WORK TO COMPLETE -
Before you finish, make sure every line below has been written out exactly.
************
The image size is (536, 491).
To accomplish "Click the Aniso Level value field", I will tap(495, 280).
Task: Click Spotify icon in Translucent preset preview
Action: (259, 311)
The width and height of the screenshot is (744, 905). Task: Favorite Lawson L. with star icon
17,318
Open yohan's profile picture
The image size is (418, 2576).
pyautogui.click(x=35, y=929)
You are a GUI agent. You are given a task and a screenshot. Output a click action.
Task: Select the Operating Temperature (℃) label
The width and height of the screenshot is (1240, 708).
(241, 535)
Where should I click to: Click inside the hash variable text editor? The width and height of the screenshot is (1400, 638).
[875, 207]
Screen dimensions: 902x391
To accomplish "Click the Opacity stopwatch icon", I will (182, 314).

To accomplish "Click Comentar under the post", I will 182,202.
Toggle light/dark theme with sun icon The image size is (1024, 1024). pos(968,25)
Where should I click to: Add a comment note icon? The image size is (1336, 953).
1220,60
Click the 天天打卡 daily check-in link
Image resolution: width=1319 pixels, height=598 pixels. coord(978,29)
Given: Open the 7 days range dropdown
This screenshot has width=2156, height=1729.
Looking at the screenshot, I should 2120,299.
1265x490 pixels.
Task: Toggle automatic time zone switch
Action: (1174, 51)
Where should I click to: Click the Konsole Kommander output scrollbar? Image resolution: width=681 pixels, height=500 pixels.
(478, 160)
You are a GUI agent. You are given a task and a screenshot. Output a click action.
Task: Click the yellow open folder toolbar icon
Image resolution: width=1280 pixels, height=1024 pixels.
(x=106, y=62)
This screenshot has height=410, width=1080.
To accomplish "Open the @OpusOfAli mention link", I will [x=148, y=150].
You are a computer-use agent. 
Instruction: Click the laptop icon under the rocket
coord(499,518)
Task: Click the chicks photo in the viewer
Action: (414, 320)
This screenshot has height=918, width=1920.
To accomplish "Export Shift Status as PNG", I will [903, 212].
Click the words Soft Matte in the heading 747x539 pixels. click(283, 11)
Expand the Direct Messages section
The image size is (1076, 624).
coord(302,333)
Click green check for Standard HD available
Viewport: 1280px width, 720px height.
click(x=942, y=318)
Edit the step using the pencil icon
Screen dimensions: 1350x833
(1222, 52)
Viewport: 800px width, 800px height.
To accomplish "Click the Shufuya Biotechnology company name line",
************
FINISHED TASK -
The image size is (536, 491).
To accomplish "Click the Aniso Level value field", I will tap(495, 280).
Task: Click Spotify icon in Translucent preset preview
Action: (259, 311)
The width and height of the screenshot is (744, 905). Task: Favorite Lawson L. with star icon
17,318
Open yohan's profile picture
The image size is (418, 2576).
pyautogui.click(x=35, y=929)
You are a GUI agent. You are given a task and a screenshot. Output a click action.
Task: Select the Operating Temperature (℃) label
The width and height of the screenshot is (1240, 708).
(241, 535)
Where should I click to: Click inside the hash variable text editor? The width and height of the screenshot is (1400, 638).
[875, 207]
Screen dimensions: 902x391
To accomplish "Click the Opacity stopwatch icon", I will (182, 314).

To accomplish "Click Comentar under the post", I will 182,202.
Toggle light/dark theme with sun icon The image size is (1024, 1024). pos(968,25)
Where should I click to: Add a comment note icon? The image size is (1336, 953).
1220,60
Click the 天天打卡 daily check-in link
Image resolution: width=1319 pixels, height=598 pixels. coord(978,29)
Given: Open the 7 days range dropdown
This screenshot has width=2156, height=1729.
Looking at the screenshot, I should 2120,299.
1265x490 pixels.
Task: Toggle automatic time zone switch
Action: (1174, 51)
Where should I click to: Click the Konsole Kommander output scrollbar? Image resolution: width=681 pixels, height=500 pixels.
(478, 160)
You are a GUI agent. You are given a task and a screenshot. Output a click action.
Task: Click the yellow open folder toolbar icon
Image resolution: width=1280 pixels, height=1024 pixels.
(x=106, y=62)
This screenshot has height=410, width=1080.
To accomplish "Open the @OpusOfAli mention link", I will [x=148, y=150].
You are a computer-use agent. 
Instruction: Click the laptop icon under the rocket
coord(499,518)
Task: Click the chicks photo in the viewer
Action: (414, 320)
This screenshot has height=918, width=1920.
To accomplish "Export Shift Status as PNG", I will [903, 212].
Click the words Soft Matte in the heading 747x539 pixels. click(283, 11)
Expand the Direct Messages section
The image size is (1076, 624).
coord(302,333)
Click green check for Standard HD available
Viewport: 1280px width, 720px height.
click(x=942, y=318)
Edit the step using the pencil icon
Screen dimensions: 1350x833
(1222, 52)
Viewport: 800px width, 800px height.
To accomplish "Click the Shufuya Biotechnology company name line",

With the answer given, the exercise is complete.